European Ombudsman Emily O’Reilly said that the European Commission failed to meet legally binding deadlines for submitting decisions on GMO applications.
O’Reilly’s decision was announced Jan. 15 and is in response to a compliant filed by EuropaBio, COCERAL and FEFAC.
The European Ombudsman investigates complaints of maladministration filed against European Union institutions and agencies.
The three organizations, who represent companies that market genetically modified feed and food, filed a complaint with the European Ombudsman in 2014 after repeatedly raising concerns with the European Commission about the authorization of 20 genetically modified food and feed products between September 2012 and September 2014. The products can’t be placed on the market without authorization from the Commission.
The European Commission has three months from when the European Food Safety Authority publishes a scientific opinion to submit a draft decision on the application to the Standing Committee on Plants, Animals, Food and Feed, which is comprised of representatives of all member countries and chaired by a European Commission representative.
EuropaBio, COCERAL and FEFAC said their applications averaged 16 months from submission to decision.
In her decision, O’Reilly said the European Commission failed to meet the three months deadline for submitting draft decisions and failed to make decisions “within a reasonable time” following the Appeal Committee’s failure to render an opinion.
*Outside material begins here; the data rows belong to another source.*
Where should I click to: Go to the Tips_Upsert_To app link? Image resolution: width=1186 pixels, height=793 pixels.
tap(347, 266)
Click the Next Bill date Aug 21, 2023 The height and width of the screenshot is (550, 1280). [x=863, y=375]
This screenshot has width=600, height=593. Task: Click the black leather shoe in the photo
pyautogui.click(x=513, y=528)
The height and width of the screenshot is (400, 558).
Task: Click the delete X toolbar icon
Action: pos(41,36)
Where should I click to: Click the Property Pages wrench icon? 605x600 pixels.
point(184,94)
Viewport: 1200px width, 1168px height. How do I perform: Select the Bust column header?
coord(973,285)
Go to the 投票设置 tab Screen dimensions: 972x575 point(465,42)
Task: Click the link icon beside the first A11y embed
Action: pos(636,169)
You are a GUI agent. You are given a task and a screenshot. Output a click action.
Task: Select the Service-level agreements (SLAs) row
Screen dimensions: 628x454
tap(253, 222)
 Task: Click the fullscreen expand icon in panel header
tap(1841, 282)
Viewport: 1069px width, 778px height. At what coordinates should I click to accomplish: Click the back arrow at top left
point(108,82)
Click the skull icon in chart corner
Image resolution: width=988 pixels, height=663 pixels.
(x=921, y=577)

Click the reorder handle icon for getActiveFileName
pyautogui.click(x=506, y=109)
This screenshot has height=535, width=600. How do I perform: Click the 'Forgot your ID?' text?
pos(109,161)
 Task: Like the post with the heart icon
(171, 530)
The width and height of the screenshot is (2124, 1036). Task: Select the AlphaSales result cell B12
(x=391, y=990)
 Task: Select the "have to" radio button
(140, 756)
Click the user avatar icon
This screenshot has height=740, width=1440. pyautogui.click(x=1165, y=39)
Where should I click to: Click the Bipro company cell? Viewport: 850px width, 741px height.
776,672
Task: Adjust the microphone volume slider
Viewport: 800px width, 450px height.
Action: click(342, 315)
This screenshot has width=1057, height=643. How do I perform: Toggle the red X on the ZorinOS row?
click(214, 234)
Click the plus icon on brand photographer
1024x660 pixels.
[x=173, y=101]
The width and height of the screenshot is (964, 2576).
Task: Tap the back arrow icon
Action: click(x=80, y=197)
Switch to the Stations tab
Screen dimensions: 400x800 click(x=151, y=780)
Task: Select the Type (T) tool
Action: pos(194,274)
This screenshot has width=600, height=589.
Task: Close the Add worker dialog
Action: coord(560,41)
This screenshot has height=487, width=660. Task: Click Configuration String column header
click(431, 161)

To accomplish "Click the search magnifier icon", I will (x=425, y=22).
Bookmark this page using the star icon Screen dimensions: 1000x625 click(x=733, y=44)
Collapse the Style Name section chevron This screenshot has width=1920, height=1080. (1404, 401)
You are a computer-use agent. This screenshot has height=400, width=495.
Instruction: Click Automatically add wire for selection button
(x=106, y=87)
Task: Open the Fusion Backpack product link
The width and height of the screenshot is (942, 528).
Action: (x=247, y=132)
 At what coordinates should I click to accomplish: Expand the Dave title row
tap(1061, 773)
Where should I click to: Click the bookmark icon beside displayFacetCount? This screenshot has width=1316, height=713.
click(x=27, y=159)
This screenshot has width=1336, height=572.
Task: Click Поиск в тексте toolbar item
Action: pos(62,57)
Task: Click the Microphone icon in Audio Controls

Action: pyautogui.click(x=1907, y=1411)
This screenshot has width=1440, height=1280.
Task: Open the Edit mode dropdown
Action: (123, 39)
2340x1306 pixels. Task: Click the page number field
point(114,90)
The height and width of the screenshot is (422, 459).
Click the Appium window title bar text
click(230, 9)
The failures were maladministration, she wrote in the decision.
“Given that the decision-making process in relation to genetically modified food and feed is currently being reviewed, the Ombudsman feels it is unnecessary to make a recommendation to the Commission in this case,” O’Reilly wrote.
She recommends the Commission bring any issues with the current timeline up during the review.
In a statement released after the decision was announced, the American Soybean Association urged the European Commission to continue to work on addressing delays in approvals. Several new soybean traits are awaiting approval by the Commission, said ASA president Richard Wilkins.
“The process for approving new traits for export must be a transparent, efficient and science-based one,” Wilkins said. “And the current Commission must not shirk its responsibility to provide final authorization of new biotech products after they have traveled through the EU’s established reviews and processes.”